══ Information supplied ══

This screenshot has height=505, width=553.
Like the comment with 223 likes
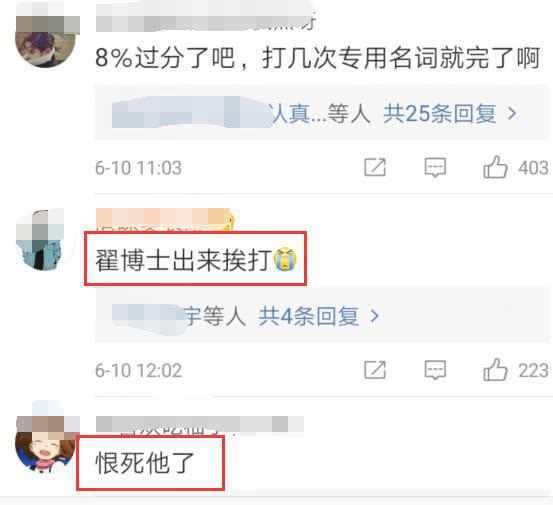(x=495, y=370)
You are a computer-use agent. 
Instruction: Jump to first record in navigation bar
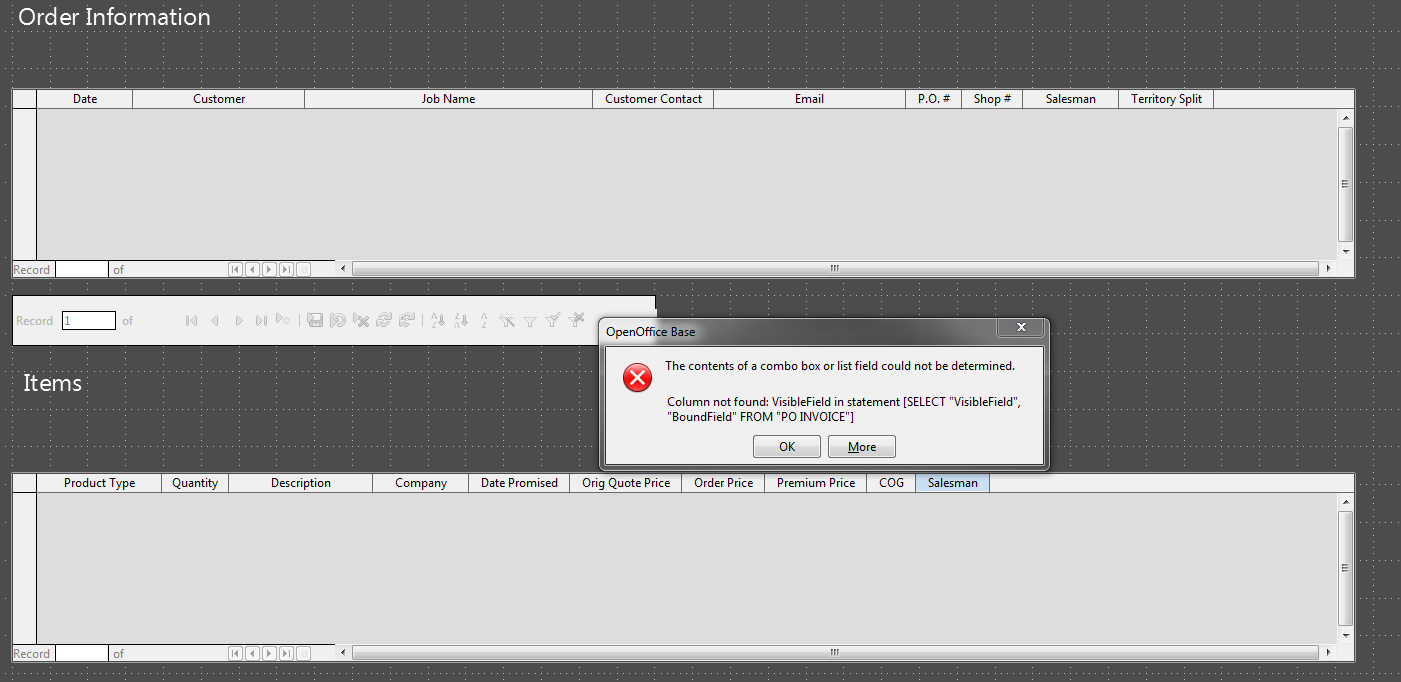[x=191, y=321]
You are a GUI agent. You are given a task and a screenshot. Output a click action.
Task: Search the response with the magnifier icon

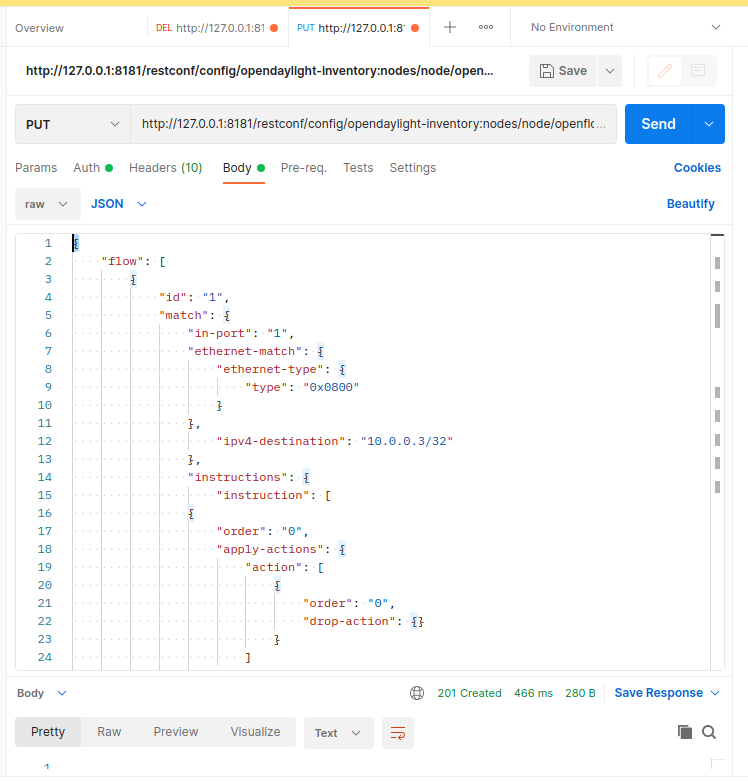[709, 732]

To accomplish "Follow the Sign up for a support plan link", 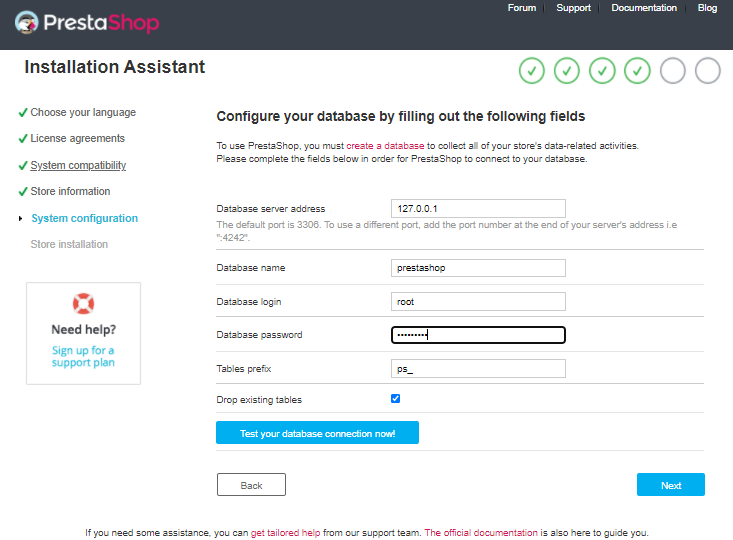I will click(83, 356).
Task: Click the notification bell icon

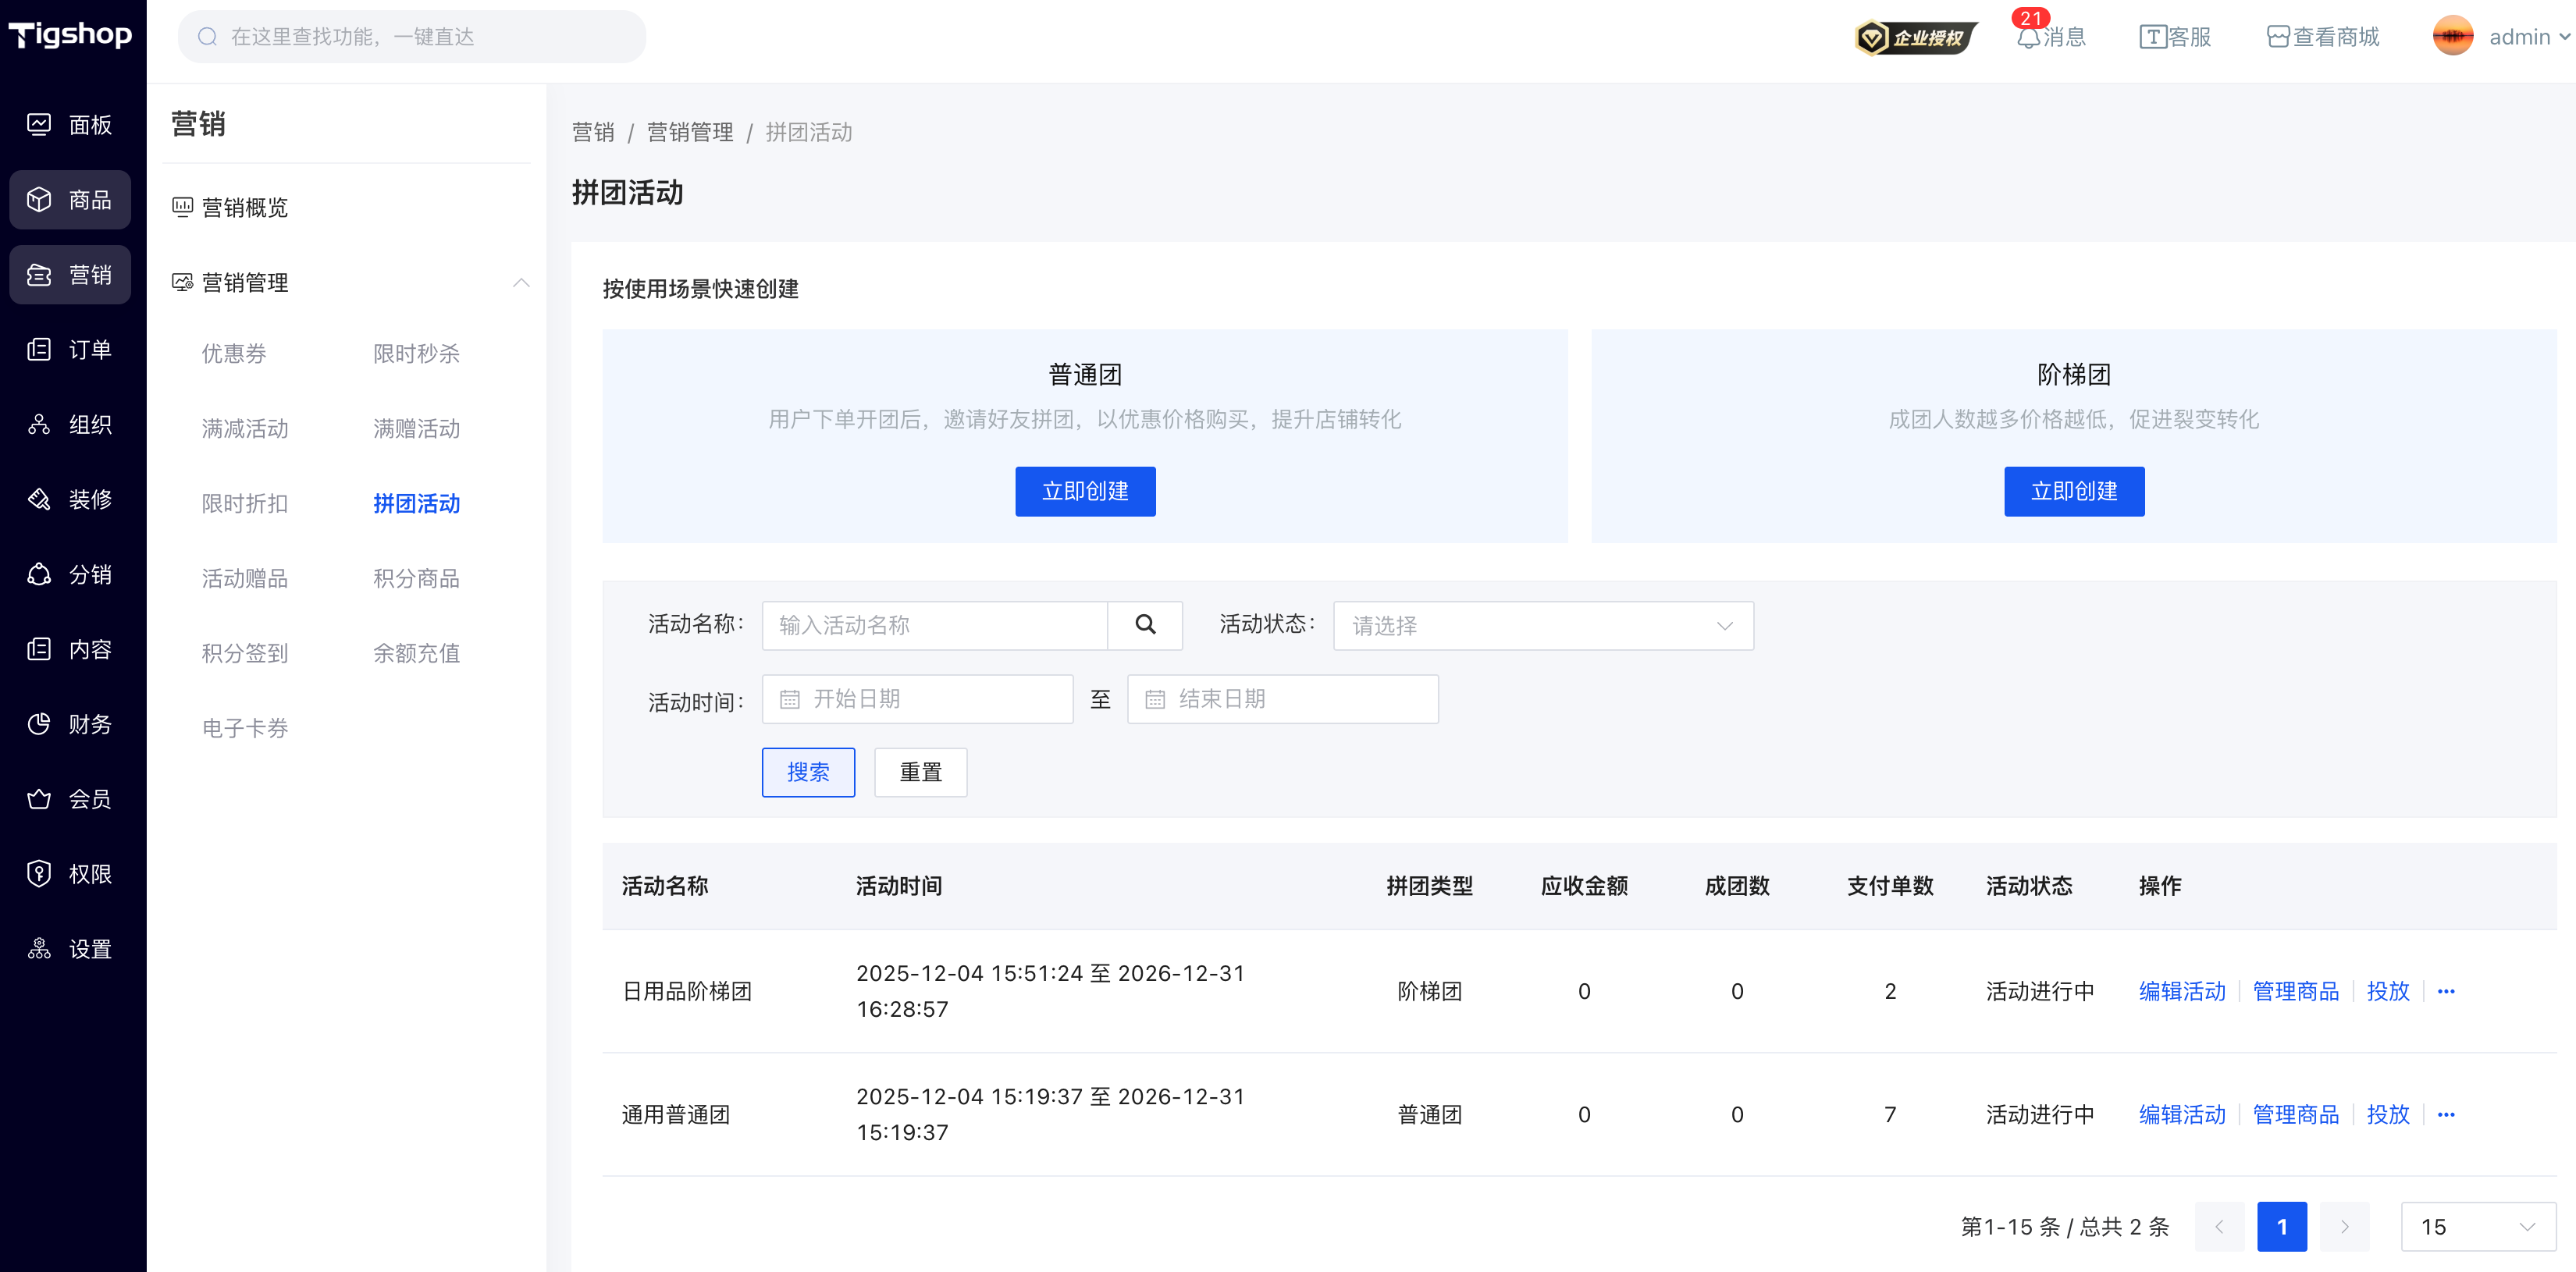Action: (2028, 38)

═══

**Problem to work on:**
Show each line of the material above that contains the word "with".

**Reply to the task:**
Like the comment with 223 likes
Task: Search the response with the magnifier icon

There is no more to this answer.